The boy and the girl took care of each other's needs. For a little extra money, the boy hired himself out as a butcher's apprentice. When his master was out, he would bring the girl over and show her the cuts: the shoulder which would become a goulash, the leg destined for stroganoff, the aitchbone which would be stewed and boiled, served with cabbage or made into a fine, clear soup. The girl took in the neighbors' laundry and scalded and scrubbed it, delivered it back to them tightly folded and tied with twine. In the winter months, she taught a class made up of farmers' sons and daughters who came into her tidy kitchen to learn what she could teach them of simple sums and how to sign their names, what she thought lay beyond the forest that ringed the town and what she was pretty sure did not.

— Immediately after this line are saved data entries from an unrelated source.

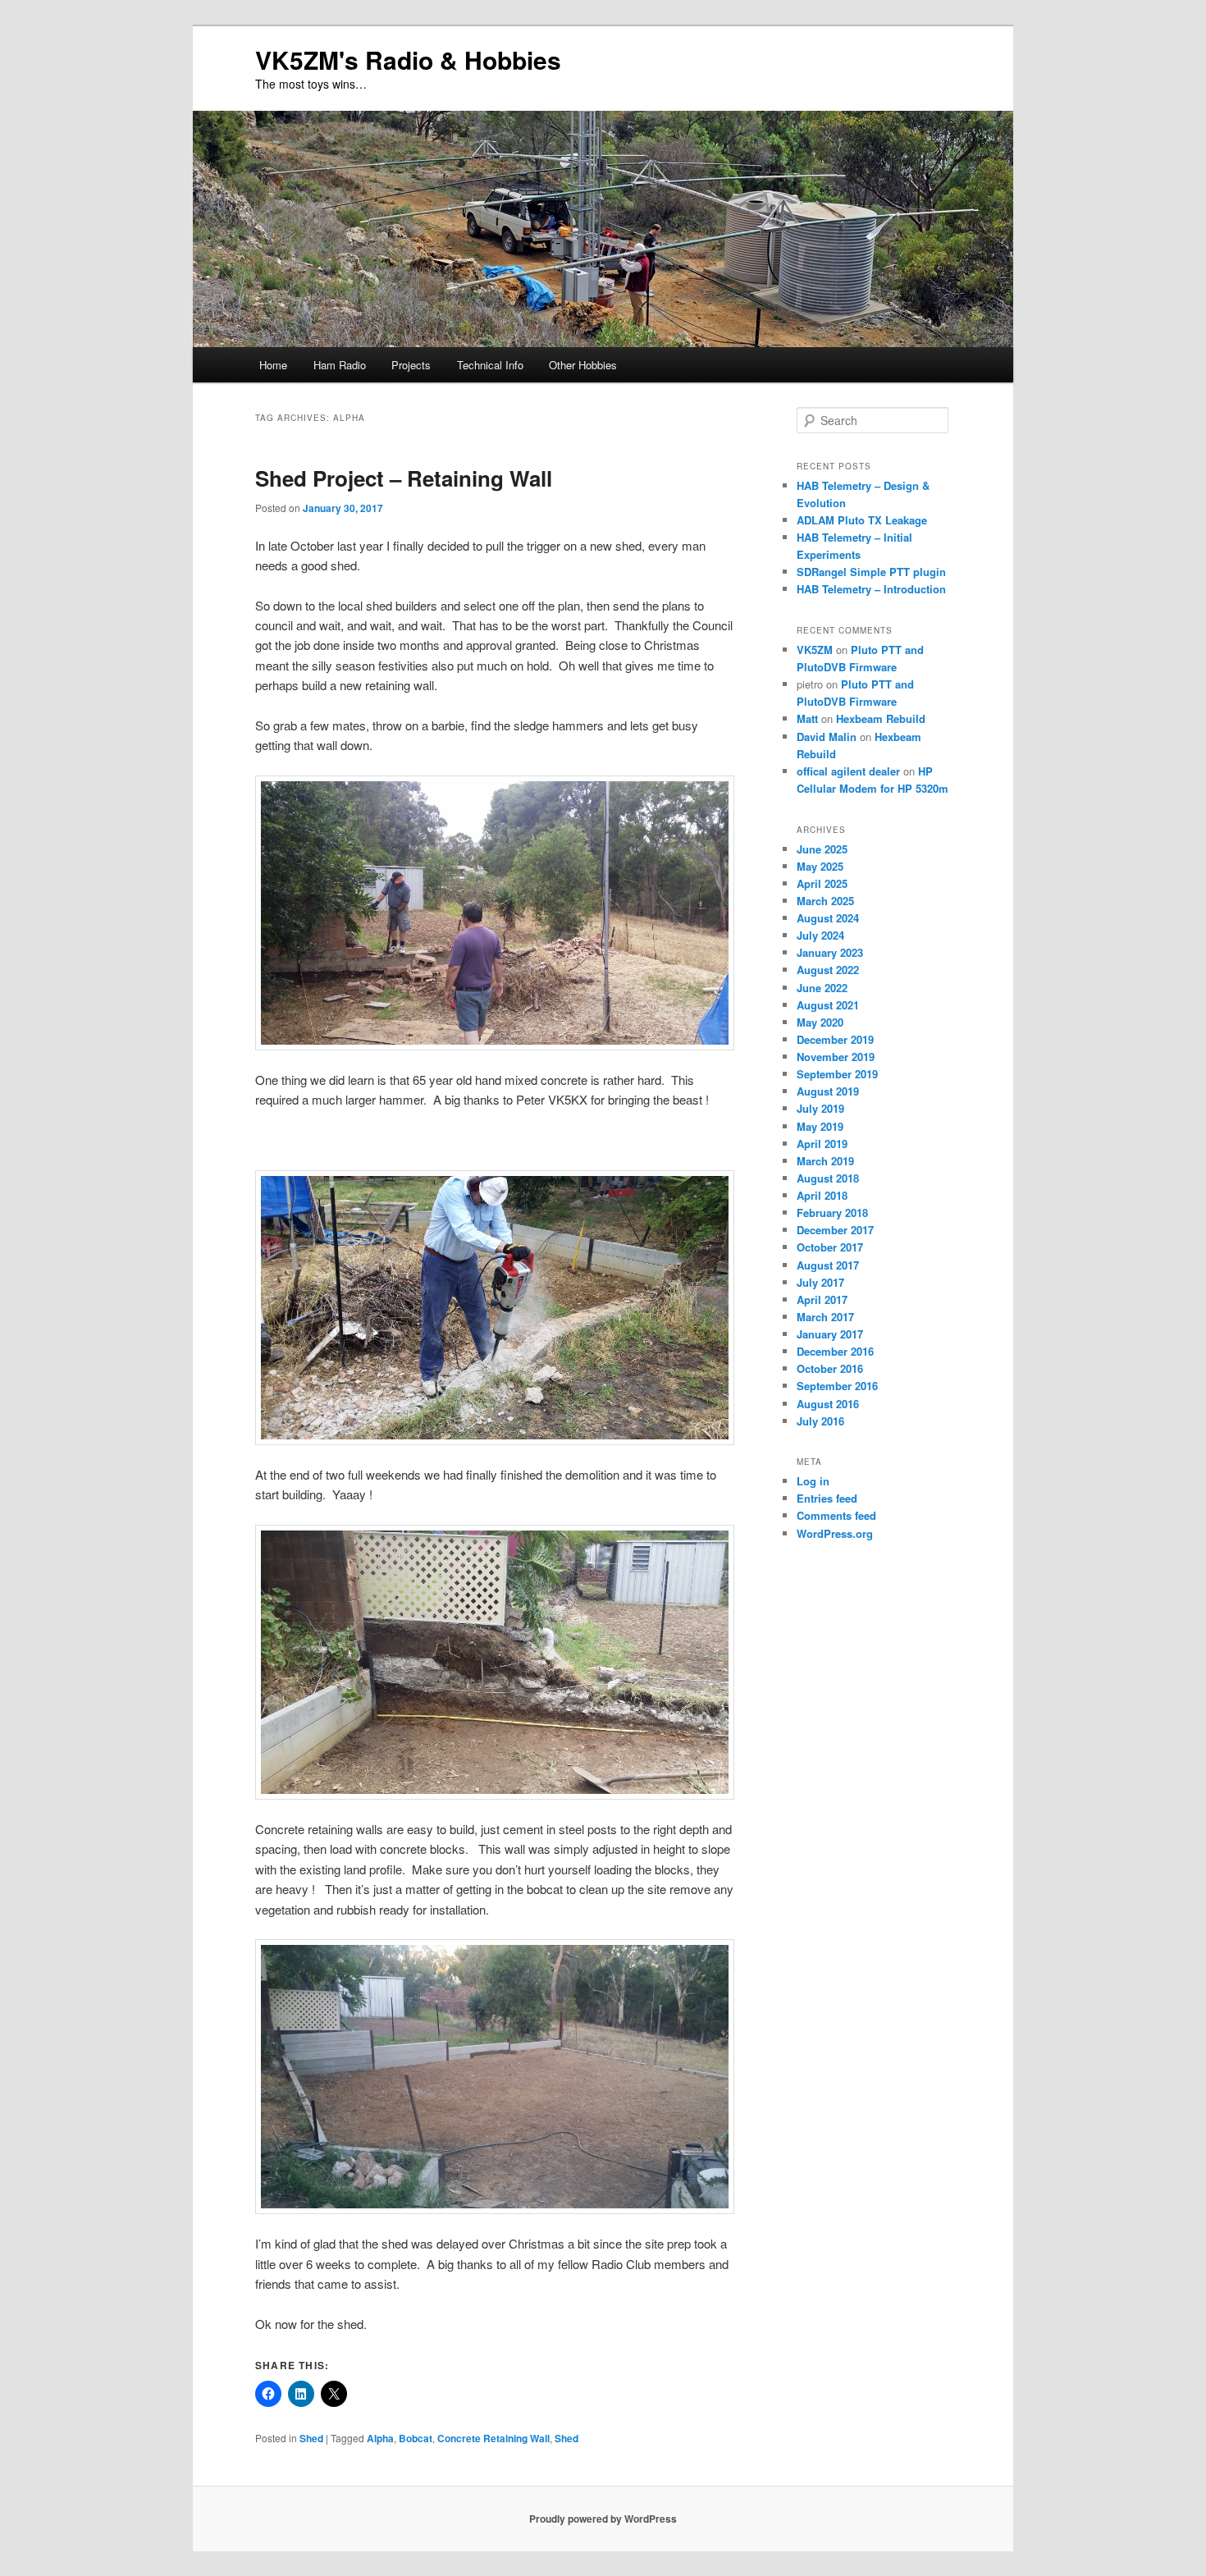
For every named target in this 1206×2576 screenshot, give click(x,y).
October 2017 (830, 1247)
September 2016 (837, 1385)
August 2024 (828, 918)
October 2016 (830, 1368)
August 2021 (828, 1005)
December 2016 (835, 1351)
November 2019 (836, 1056)
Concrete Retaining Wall (493, 2438)
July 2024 (820, 935)
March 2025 (825, 900)
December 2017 (835, 1230)
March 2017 (825, 1317)
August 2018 (828, 1178)
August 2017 (828, 1265)
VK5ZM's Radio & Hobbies (408, 59)
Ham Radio (339, 365)
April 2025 (822, 883)
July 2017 (820, 1282)
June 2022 (822, 987)
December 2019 (835, 1039)
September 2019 (837, 1074)
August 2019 (828, 1091)
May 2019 (820, 1126)
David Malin (827, 736)
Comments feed (836, 1515)
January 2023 (830, 952)
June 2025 (822, 849)
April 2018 (822, 1195)
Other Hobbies (583, 365)
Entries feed (827, 1498)
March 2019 (825, 1161)
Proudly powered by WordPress (603, 2518)
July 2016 (820, 1421)
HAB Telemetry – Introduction (871, 589)
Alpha (380, 2438)
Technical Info (490, 365)
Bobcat (415, 2438)
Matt (807, 718)
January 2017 (830, 1334)
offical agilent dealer (848, 771)
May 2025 (820, 866)
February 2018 (832, 1212)
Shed (311, 2438)
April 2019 (822, 1143)
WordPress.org (835, 1533)
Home (273, 365)
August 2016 (828, 1404)
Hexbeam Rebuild (880, 718)
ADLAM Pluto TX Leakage (862, 520)
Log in (813, 1481)
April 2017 (822, 1299)
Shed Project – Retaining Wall (403, 478)
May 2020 (820, 1022)
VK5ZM (815, 649)
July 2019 (820, 1108)
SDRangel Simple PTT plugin (871, 571)
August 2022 (828, 969)
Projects (411, 365)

In the evenings, when the boy came home, he would eat the
supper the girl had made and they would talk together about the day that had passed and the one that was coming. Then, they would retire into the bedroom where the girl had stitched thick curtains out of the remnants of their traveling clothes and the boy would show the girl new things about their bodies. After a certain time, one would think there could no longer be anything new to show, but the girl was observant, ravenous for detail, and the boy was imaginative, strong, generous with his time. When they were finished, the boy, still out of breath, would kneel in the middle of the room. The girl would take up his old knotted stick from its place by the hearth and beat him severely, the sound of her blows sometimes carrying all the way to the street where people passing by might imagine someone was chopping wood, or slapping a wet blanket against the side of the washtub so it might dry.
And so, time passed.
This happened at once very fast and with infinite tedium. On some days, the girl would amuse herself by trying to remember what it had felt like to be inside her body on the same date the year before and on the same date the year before that. Other days, when they finally lay down together to sleep, the boy would remark that the only clear impression he had of the day just passed was waking up that morning in the same small bed and opening his eyes. Of course, there were other, more durable markers. The girl noted that the boy had grown a single white eyelash which stood out starkly amongst his other hairs. The boy noticed that the girl had developed a fondness for cream-based sauces and on most days her lips were very chapped and rough. They neither of them remarked these things to the other, but both of them felt a spreading sort of feeling, as if they were growing to accommodate the space allotted to them. As if they would eventually grow to press against one wall with their knees and the other with their elbows, to cant their necks against the peak of the ceiling,
to shove one shoe in the black mouth of the hearth. So far would they grow, but no farther. This was a natural way to feel they both of them supposed.